According to the USA Chartered Schools Organization, chartered schools are defined as public schools where “Chartering allows schools to run independently of the traditional public school system and to tailor their programs to community needs…. Chartered or contracted schools are typically created by a group of parents, teachers, administrators, community leaders or a local community-based organization”
[3].


So…


They are not created by individual operators, these schools are under the control and the supervision of the community. Also contracted or chartered schools did not replace public schools in other countries but were only a subset of the whole education system.


Fragmentation of educational philosophy at the school level accompanied by fragmentation of educational supervision where three entities at the top of the educational pyramid plus a minister with dual reporting led to responsibility vagueness and declining accountability. The patriarchal men elite at the top of the centralized traditional educational system in the old ministry of education is replaced by a dominance of fierce female technocracy.

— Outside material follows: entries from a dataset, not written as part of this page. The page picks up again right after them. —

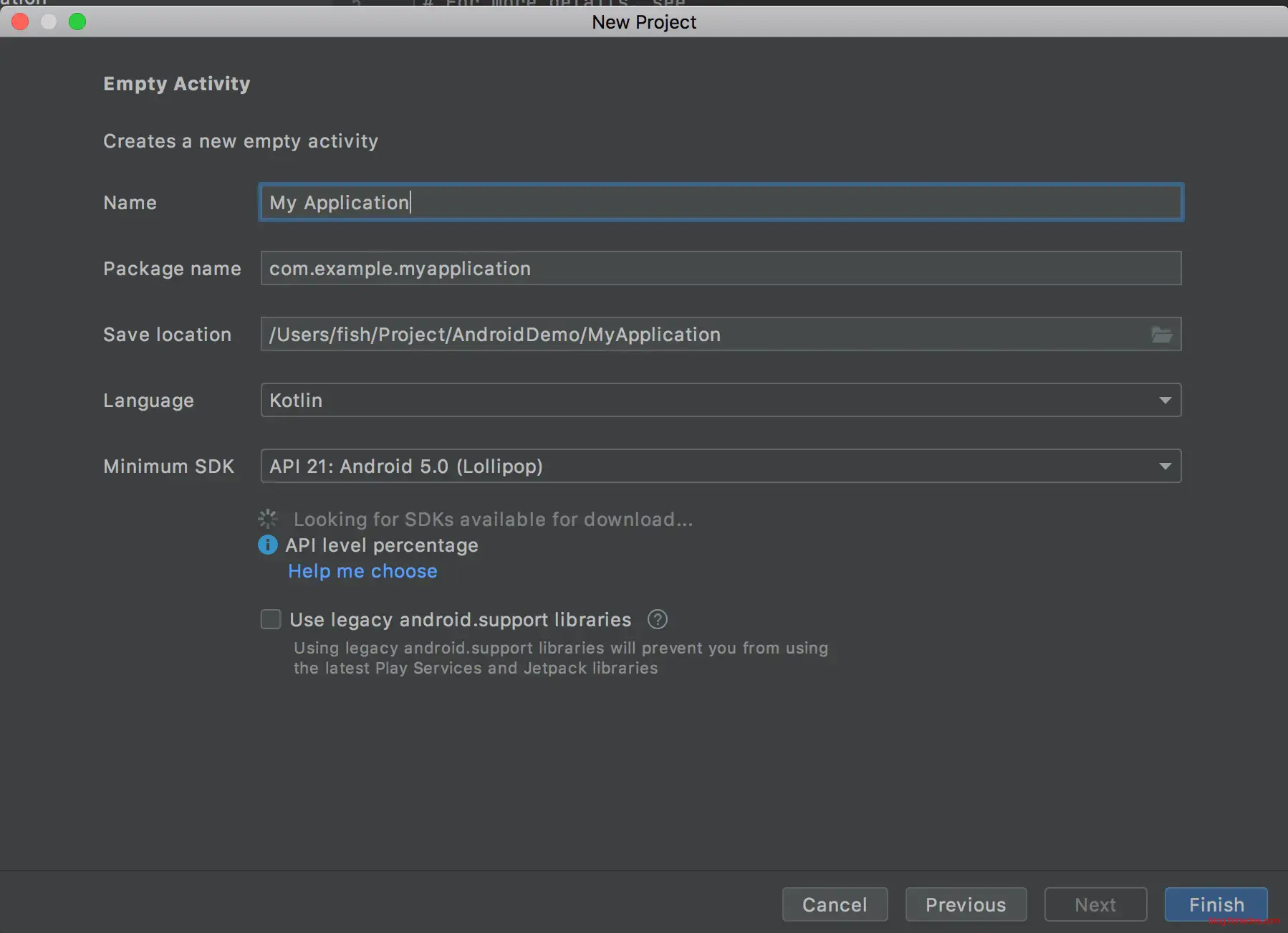Click the green zoom window button
1288x933 pixels.
click(x=77, y=21)
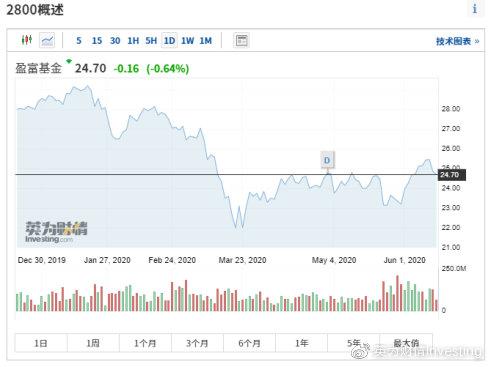488x367 pixels.
Task: Select the area line chart icon
Action: tap(47, 40)
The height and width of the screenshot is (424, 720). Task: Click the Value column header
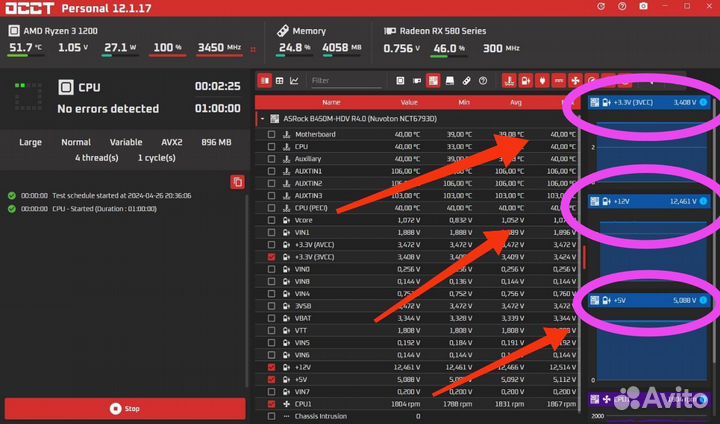click(410, 102)
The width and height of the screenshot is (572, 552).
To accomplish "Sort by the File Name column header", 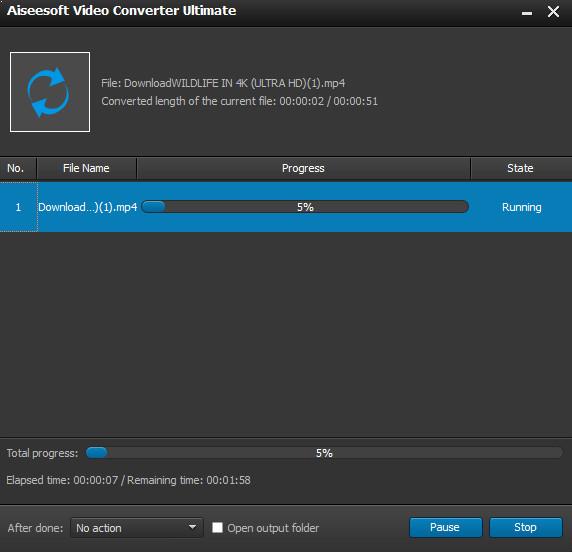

Nowadays there is an opposite move against decentralization due to the many flaws happening without the proper accountability at the school level. And all of a sudden we needed a quick fix for the declining comprehension of Arabic. So are we going back to the pre reform period? Are we coming back in a full circle?


Decentralizing education in Qatar through an ad hoc mix of school types that does not adhere to any unified social philosophy and vision is a dangerous road that would lead our future generations to a deep identity crises. If the linguistic identity and cultural component is already endangered by the globalization process and the increasing decline of the Qatari population proportion within the whole population, then the style of the educational “reform” I would argue is the catalyst to accelerate the death of our cultural identity.


Marginalizing stakeholders will not only alienate them from the choice of educational philosophy but will also continue, with the lack of community effective control, to bring educational quality along a downward curve, a counter outcome for the starting goals of the educational reform initiative.